Les étudiants profiteront du cycle en organisant des activités qui s’inscrivent dans le temps. Par exemple, ils ont écrit sur leurs pancartes que « Beauchamp est dans le champ ». Si c’est le cas, il serait pertinent d’organiser des battues sur les rives du Richelieu afin de retrouver la ministre qui est dans le champ.

Ce faisant, ils montreront que, contrairement aux libéraux, ils vont voir les sinistrés de 2011 et qu’ils ont à cœur la population riveraine dans la défense de sa cause.

Certains ont écrit que leur temps est celui du « printemps érable ». Il convient ainsi d’inviter les politiciens à la cabane à sucre… ce qui permettra d’aider les acériculteurs aux prises avec le « dégel » rapide.

Au refrain « À qui la rue ? », les étudiants pourraient répondre « À nous la rue » en remplissant, lors de la prochaine marche, les nids de poule avec leurs copies d’examen.

Si les étudiant sont si « pauvres » et n’ont pas d’autos, ils organiseront le « lave-auto contre la hausse » des limousines des ministres Bachand et Beauchamp.
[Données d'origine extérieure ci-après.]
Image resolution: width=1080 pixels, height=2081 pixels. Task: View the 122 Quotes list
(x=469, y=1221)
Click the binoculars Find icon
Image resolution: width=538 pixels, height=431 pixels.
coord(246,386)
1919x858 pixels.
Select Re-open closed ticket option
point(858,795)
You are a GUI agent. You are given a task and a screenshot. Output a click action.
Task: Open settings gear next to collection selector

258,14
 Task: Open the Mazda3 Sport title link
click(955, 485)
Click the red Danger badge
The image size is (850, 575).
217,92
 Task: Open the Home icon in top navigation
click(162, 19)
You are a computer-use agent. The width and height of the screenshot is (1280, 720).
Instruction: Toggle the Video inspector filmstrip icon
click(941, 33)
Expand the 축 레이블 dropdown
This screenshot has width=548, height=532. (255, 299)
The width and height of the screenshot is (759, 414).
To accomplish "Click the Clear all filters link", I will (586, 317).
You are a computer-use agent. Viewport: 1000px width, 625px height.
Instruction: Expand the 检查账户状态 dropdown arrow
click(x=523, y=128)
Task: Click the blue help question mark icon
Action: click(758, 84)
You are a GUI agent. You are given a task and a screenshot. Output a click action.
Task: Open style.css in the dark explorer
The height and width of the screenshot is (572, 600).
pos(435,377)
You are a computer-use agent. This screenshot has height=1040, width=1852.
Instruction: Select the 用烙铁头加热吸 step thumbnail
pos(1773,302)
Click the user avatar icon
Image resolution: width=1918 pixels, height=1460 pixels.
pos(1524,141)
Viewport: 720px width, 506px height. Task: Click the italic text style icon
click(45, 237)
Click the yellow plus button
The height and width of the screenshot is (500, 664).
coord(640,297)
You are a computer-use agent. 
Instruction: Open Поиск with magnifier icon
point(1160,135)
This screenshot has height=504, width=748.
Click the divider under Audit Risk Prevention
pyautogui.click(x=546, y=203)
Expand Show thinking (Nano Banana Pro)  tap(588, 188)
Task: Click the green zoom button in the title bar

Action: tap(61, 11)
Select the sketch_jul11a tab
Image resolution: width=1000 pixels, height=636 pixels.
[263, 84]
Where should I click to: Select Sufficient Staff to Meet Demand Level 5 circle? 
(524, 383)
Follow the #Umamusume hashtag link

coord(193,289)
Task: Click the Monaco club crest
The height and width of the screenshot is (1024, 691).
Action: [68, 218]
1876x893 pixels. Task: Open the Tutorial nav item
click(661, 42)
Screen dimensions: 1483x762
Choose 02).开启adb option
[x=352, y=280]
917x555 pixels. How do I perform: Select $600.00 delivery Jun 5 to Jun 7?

On le voit bien : les possibilités sont infinies. L’essentiel, c’est de rester dans le temps politique afin d’assurer les conditions du retour de la grande vague.

Une leçon de météo politique pour l’avenir

La politique, depuis Platon, est l’art de naviguer ensemble. Les étudiants l’ont compris : ils font des « vagues ». Le gouvernement se retrouve alors en pleine tempête.

Les étudiants toutefois ne gagneront leur lutte, leur voyage en mer, que s’ils parviennent à surfer sur la vague sociale qu’ils ont contribué à créer. S’ils ne parviennent pas à reproduire et dominer la vague, ils seront engloutis et le gouvernement aura gagné : il sera encore le seul capitaine à bord.